**Material shown:**
____________

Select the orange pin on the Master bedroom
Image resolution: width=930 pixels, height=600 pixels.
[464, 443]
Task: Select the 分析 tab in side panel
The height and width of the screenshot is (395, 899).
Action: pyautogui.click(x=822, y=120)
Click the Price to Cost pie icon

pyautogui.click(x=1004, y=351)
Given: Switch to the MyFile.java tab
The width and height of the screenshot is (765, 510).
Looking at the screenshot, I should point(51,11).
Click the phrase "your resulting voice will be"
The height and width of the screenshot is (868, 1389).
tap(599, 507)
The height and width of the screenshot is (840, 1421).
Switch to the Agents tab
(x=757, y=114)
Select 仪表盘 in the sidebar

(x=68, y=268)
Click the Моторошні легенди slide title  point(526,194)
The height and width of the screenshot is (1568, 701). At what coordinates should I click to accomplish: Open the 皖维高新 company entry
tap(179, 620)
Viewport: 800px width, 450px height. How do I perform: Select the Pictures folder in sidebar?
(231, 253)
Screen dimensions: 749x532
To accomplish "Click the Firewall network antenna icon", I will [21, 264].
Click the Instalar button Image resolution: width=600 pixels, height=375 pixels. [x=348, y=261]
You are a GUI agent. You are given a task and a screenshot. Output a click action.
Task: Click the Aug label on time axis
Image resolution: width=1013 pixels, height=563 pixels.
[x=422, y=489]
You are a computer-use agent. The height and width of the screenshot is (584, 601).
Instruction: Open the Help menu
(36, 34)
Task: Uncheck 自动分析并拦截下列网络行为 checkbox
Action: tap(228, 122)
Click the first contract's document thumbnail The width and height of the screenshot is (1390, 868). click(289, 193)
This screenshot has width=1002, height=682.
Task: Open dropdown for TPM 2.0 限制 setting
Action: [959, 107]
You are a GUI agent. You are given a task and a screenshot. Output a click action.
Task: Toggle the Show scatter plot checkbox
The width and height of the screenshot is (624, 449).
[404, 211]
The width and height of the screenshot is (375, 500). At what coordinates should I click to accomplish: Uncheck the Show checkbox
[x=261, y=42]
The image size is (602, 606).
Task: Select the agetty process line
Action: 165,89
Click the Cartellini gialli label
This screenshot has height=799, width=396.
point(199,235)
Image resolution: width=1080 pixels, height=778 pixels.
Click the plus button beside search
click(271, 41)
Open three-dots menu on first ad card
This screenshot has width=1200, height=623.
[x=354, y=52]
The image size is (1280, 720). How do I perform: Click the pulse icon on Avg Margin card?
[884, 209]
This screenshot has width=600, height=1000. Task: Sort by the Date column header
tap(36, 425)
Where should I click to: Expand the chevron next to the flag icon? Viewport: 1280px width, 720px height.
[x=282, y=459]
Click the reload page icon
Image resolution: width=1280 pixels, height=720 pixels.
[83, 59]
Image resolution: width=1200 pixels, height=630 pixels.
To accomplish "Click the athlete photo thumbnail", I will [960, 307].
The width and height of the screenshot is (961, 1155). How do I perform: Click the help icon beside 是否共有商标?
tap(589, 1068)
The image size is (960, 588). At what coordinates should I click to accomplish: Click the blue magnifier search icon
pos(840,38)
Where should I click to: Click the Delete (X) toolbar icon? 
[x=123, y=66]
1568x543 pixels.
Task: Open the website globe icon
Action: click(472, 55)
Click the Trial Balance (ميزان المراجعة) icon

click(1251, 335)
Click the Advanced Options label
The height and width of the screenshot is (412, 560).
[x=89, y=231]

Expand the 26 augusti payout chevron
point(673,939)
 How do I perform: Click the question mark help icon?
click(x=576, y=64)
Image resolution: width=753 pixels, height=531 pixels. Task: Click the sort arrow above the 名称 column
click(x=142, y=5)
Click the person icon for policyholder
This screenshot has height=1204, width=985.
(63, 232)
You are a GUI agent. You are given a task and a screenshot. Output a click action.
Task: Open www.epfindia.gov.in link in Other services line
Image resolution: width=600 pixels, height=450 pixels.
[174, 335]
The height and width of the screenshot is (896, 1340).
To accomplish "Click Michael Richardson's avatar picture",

____________

**Try it:** The listing above holds a line with "Click the Моторошні" and a line with "Click the Instalar". Print the stretch from the first through the second, exactly and alone.

**Reply to the exercise:**
Click the Моторошні легенди slide title  point(526,194)
The height and width of the screenshot is (1568, 701). At what coordinates should I click to accomplish: Open the 皖维高新 company entry
tap(179, 620)
Viewport: 800px width, 450px height. How do I perform: Select the Pictures folder in sidebar?
(231, 253)
Screen dimensions: 749x532
To accomplish "Click the Firewall network antenna icon", I will [21, 264].
Click the Instalar button Image resolution: width=600 pixels, height=375 pixels. [x=348, y=261]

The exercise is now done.